Don't be fooled by the spin that is sure to follow from the conference about how these are great additions. They're not - and even commissioner Mike Aresco would acknowledge that if you held his feet to the fire and forced him to be honest. Neither adds anything significant to the conference and this is nothing more than to stay alive in this latest round of conference realignment.
The thing is, though, that the Big East is doing the right thing here by adding more members.
There's nothing the conference can realistically do at this point to avoid losing schools. When Pitt, Syracuse, and West Virginia bolted, the Big East was on panic alert. Now Louisville and UConn are high on the list of the ACC as possible additions (at least one of them is) and even Cincinnati is apparently making a play to get into the conference. Any Big East member would likely leave for the ACC if given the opportunity and with others potentially following Maryland out of the conference, it's plausible that more than one Big East team could be invited. And even if the trio doesn't bulldoze their way into the ACC, they're likely to end up somewhere else in the near future as other conferences expand as well.

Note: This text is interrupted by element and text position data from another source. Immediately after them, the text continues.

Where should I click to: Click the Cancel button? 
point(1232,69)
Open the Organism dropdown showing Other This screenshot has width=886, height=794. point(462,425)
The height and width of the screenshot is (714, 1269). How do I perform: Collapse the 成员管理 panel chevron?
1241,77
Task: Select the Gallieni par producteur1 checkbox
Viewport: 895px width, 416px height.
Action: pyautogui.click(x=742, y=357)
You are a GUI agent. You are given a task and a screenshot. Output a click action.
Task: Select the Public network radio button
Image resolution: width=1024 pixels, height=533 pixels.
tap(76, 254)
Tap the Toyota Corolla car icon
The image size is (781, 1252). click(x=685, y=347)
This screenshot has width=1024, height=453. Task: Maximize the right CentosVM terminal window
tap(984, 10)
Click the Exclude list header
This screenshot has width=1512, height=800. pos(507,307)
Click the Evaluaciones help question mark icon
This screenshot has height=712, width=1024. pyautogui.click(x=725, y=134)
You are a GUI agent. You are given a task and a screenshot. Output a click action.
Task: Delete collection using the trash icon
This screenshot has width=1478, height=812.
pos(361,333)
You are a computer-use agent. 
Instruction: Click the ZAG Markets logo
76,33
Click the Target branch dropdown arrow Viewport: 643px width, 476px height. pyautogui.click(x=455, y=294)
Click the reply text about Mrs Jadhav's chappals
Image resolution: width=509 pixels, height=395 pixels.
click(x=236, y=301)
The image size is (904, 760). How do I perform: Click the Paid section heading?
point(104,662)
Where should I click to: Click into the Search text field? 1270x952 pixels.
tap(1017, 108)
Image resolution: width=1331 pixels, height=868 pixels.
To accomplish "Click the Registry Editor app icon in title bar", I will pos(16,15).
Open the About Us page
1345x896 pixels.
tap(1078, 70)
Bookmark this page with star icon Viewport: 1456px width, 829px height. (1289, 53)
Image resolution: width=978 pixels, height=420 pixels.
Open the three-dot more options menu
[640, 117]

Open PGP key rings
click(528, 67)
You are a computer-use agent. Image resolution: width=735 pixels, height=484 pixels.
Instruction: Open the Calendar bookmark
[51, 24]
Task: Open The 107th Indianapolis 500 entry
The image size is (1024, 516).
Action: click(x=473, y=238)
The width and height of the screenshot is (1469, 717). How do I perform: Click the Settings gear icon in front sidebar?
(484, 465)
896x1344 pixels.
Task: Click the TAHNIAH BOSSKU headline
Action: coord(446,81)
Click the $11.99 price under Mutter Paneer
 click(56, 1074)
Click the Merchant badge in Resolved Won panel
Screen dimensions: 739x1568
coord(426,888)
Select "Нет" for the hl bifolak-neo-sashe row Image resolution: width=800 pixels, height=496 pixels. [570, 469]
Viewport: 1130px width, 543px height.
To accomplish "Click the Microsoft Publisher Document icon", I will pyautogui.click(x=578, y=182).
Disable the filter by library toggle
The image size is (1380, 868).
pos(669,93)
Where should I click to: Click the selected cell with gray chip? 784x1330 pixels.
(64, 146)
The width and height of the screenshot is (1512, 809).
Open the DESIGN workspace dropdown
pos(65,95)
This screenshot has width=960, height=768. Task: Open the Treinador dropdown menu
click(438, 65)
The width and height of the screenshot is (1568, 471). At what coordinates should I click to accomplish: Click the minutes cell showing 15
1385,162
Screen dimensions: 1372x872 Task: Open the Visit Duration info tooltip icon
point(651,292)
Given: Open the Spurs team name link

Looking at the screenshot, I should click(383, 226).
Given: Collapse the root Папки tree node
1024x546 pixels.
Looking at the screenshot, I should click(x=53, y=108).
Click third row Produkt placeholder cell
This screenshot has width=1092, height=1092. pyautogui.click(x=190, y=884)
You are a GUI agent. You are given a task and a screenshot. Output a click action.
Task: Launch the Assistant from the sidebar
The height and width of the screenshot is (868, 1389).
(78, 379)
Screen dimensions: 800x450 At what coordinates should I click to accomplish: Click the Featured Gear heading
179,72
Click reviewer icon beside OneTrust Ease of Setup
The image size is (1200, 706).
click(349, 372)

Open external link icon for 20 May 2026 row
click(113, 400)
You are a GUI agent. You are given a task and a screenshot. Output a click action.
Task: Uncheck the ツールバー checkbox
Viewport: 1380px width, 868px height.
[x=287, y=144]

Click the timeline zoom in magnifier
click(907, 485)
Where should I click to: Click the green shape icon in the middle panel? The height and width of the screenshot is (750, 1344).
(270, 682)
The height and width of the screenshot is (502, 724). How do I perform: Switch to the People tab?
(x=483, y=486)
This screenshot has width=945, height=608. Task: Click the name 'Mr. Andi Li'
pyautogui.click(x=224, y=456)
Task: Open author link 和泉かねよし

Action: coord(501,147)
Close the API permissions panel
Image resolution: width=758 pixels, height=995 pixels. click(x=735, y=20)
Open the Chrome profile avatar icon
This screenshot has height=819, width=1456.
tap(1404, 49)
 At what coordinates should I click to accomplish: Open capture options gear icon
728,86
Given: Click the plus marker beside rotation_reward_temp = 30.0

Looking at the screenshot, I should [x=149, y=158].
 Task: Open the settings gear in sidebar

As a result, the Big East has little choice but to add who they can. With the way things currently stand, adding East Carolina isn't all that bad of a move. They've won at least eight games in three of the past six seasons (including 2012) and during that span, have beaten the likes of West Virginia, Virginia Tech, Boise State, North Carolina, and Houston - not a bad resume. They also fit geographically and have a solid fanbase.
The Tulane addition is a bit harder to understand. Football is the cash cow in college athletics and the Green Wave have been nothing short of abysmal over the past decade, without a winning season since 2002. But the one thing the Big East is surely banking on is that the addition of the New Orleans market will help when it comes to securing a new TV deal. Not sure I buy that, but at least the conference has a plan - to each their own.
I'm less enthusiastic about the Tulane thing. I think the Big East could have had any number of programs that could have brought more to the table, to be honest. But all in all, this is about staying alive. Eventually, things will settle down and when they do, the Big East is likely to look a lot more like Conference USA while the ACC looks a lot more like the old Big East.
But as long as the Big East is still around, I'm sure that's fine with them.